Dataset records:
>>>>>
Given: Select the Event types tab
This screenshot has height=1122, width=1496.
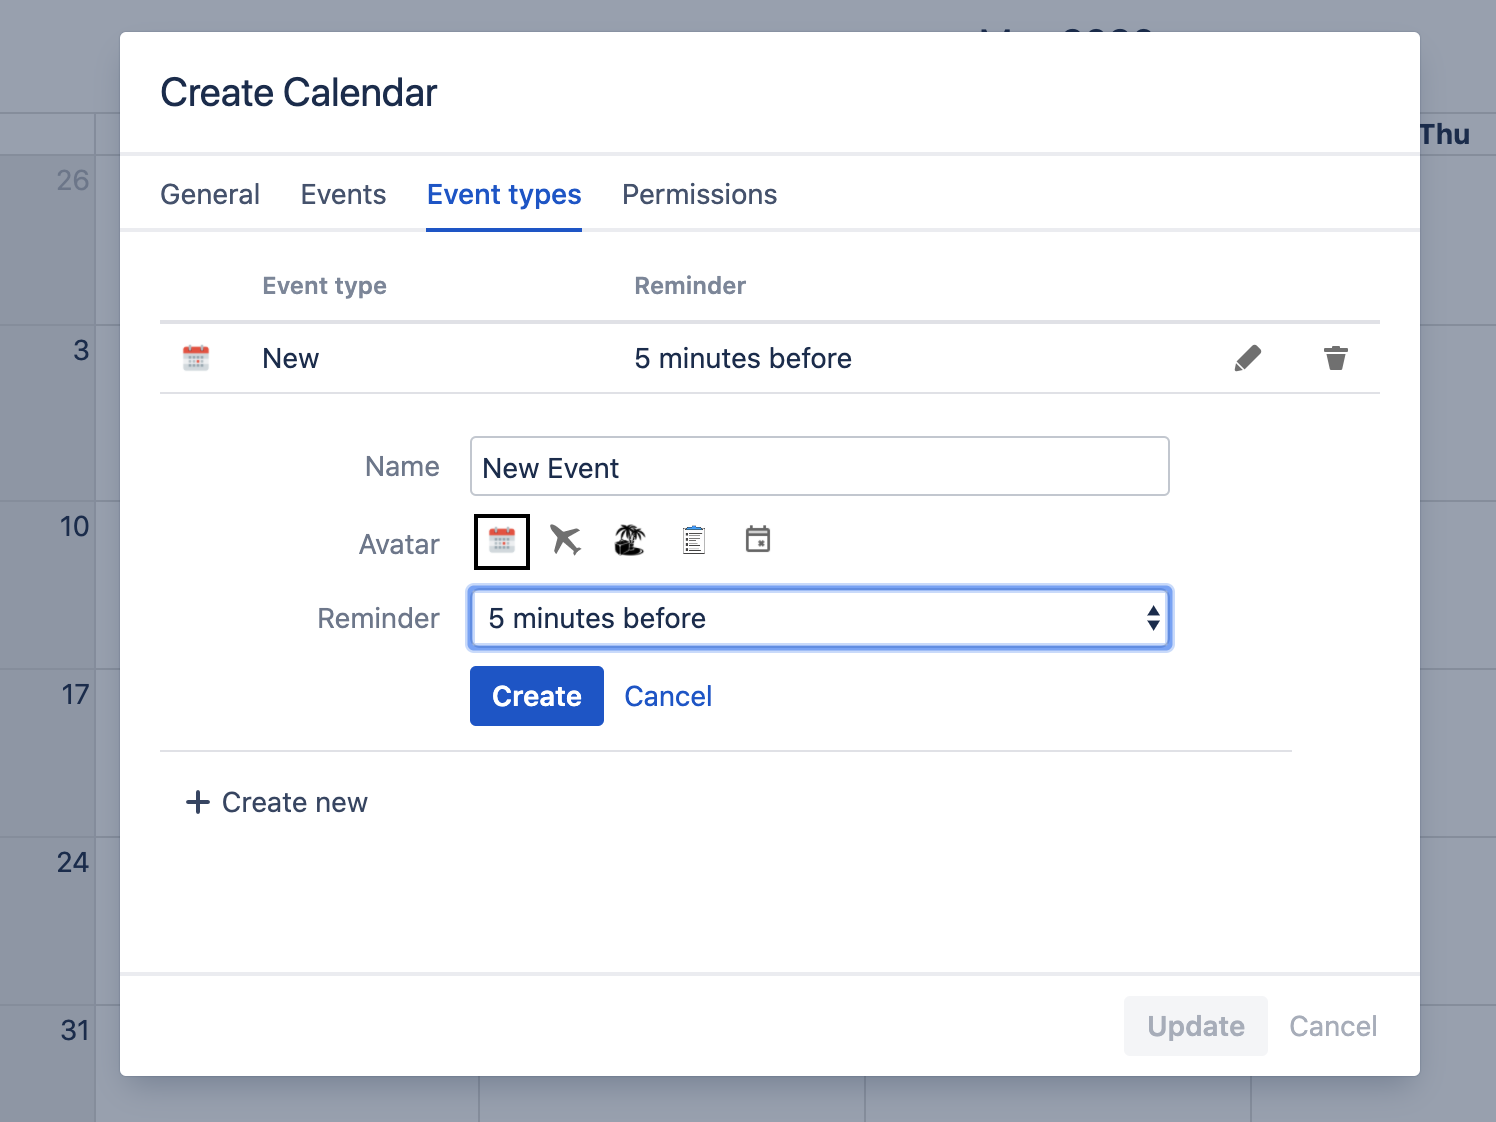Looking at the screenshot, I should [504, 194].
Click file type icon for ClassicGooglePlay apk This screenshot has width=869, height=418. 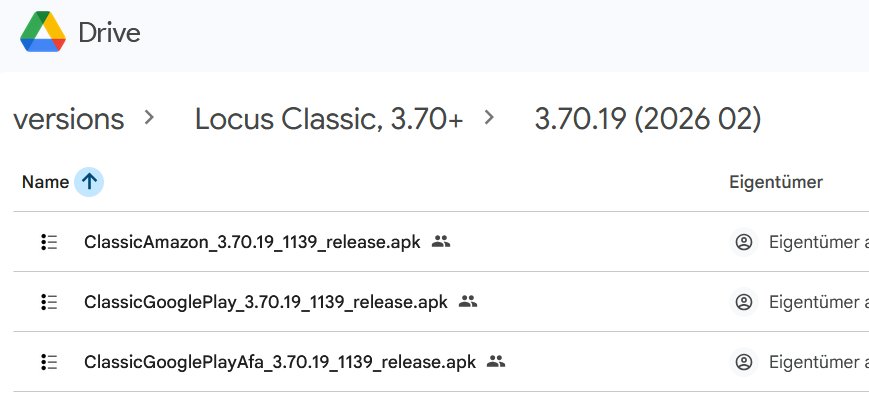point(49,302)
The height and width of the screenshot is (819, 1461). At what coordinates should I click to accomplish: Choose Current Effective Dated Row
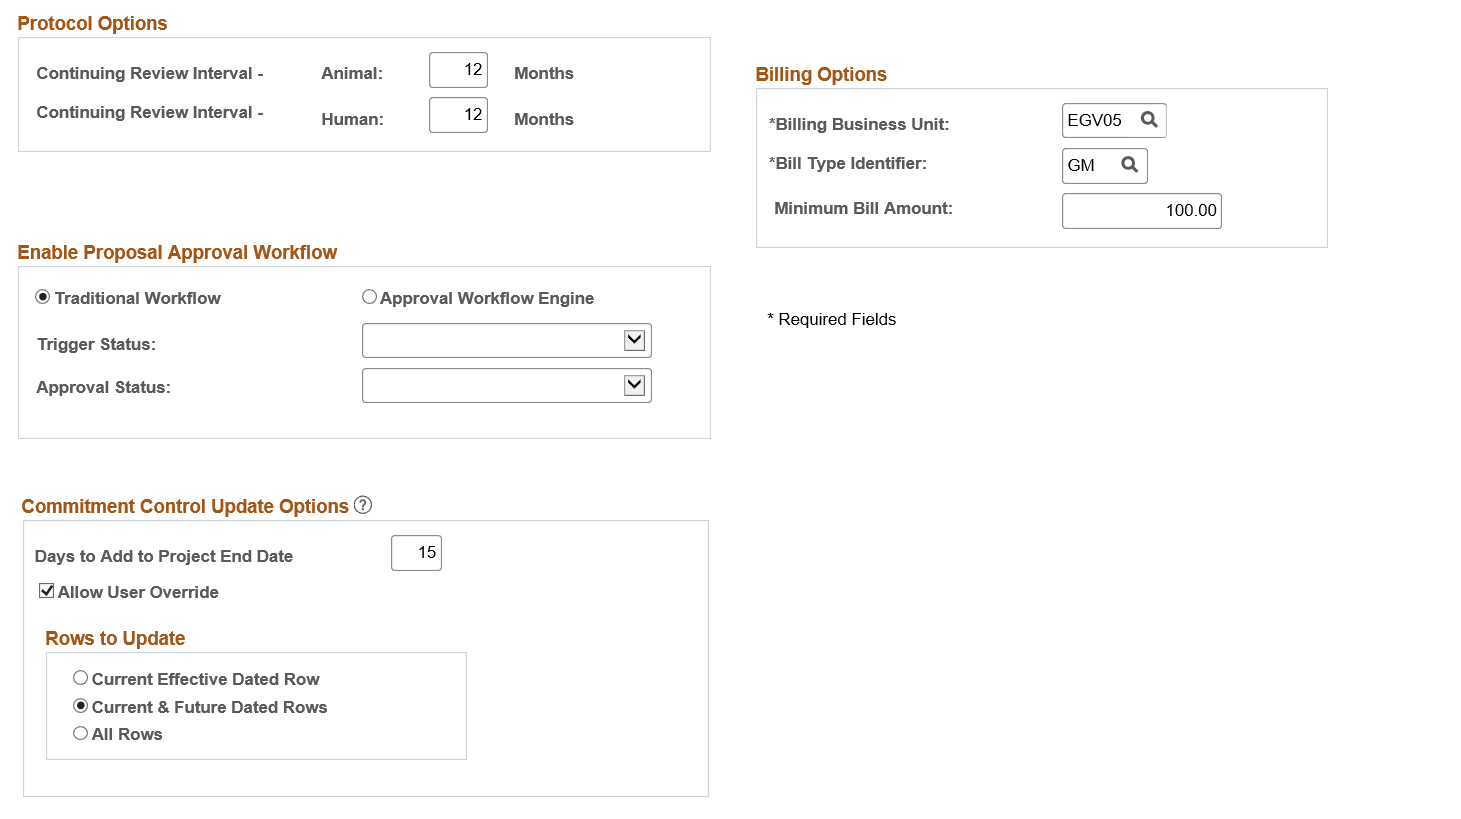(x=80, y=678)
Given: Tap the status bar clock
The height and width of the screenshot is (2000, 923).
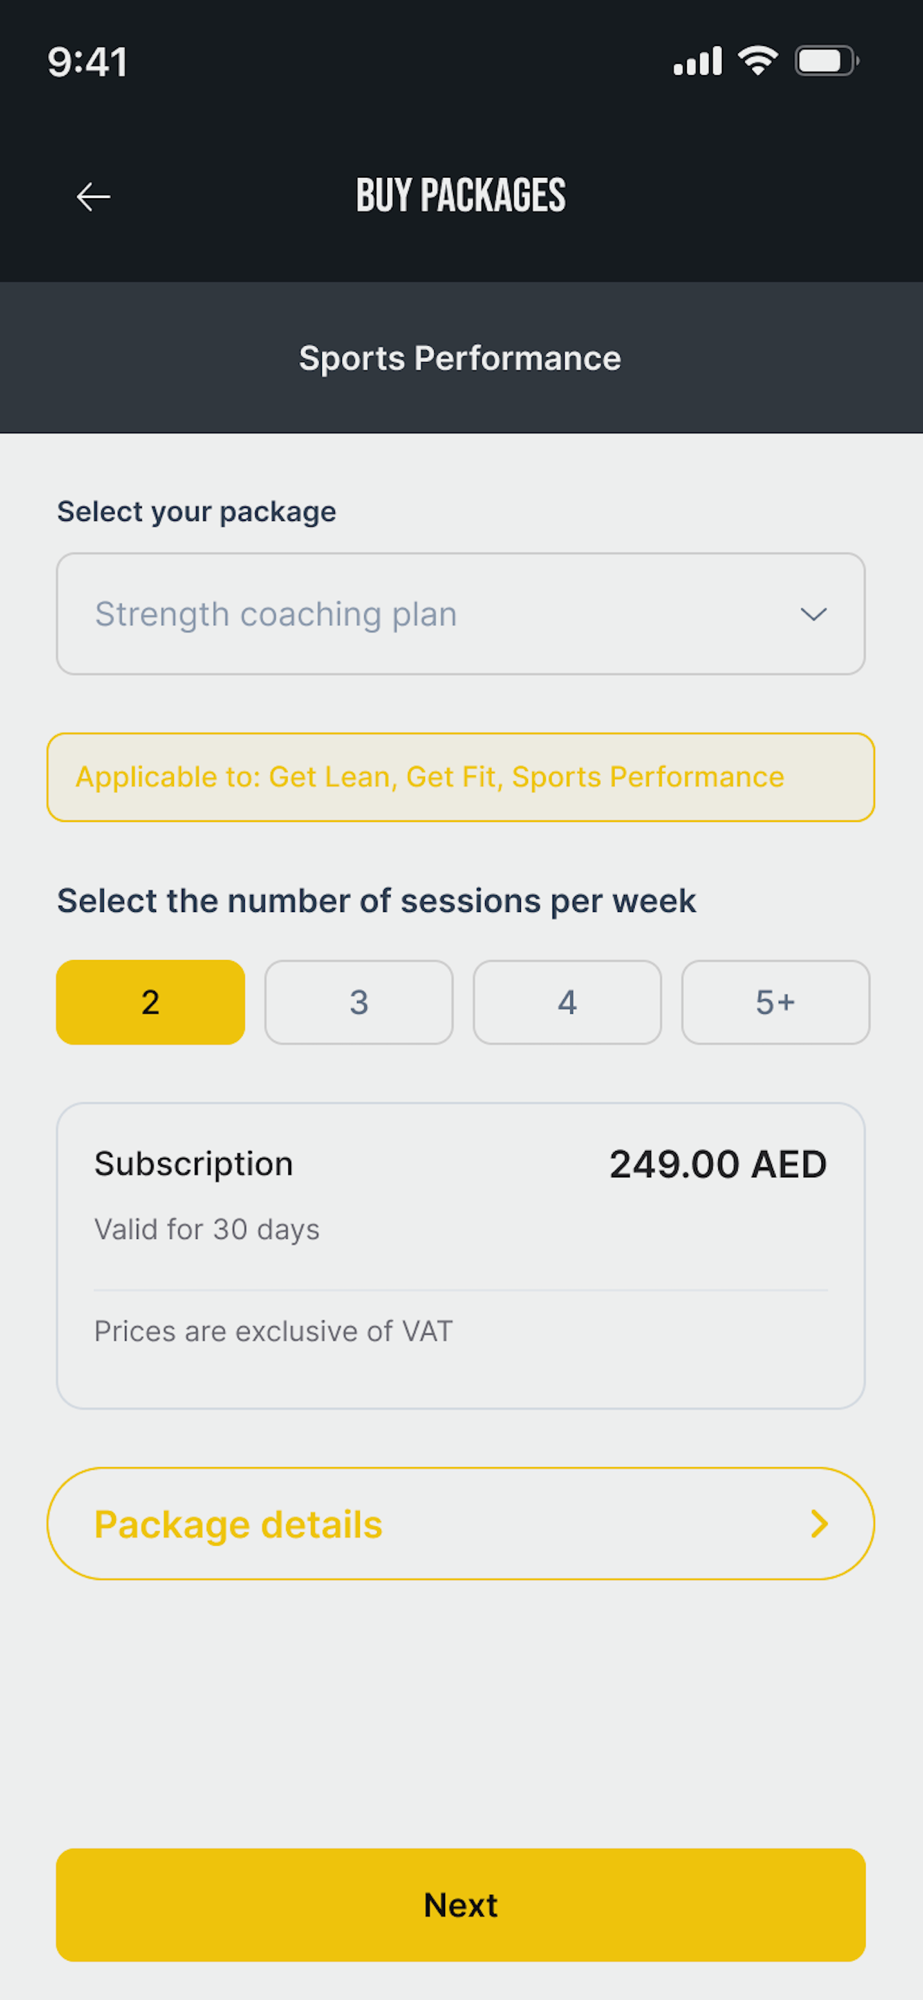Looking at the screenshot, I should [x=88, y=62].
<<<<<
• **TRY IT**: Where a line in the records above includes the string "Given", show it.

• **TASK RESULT**:
Given: Select the Event types tab
Given: Tap the status bar clock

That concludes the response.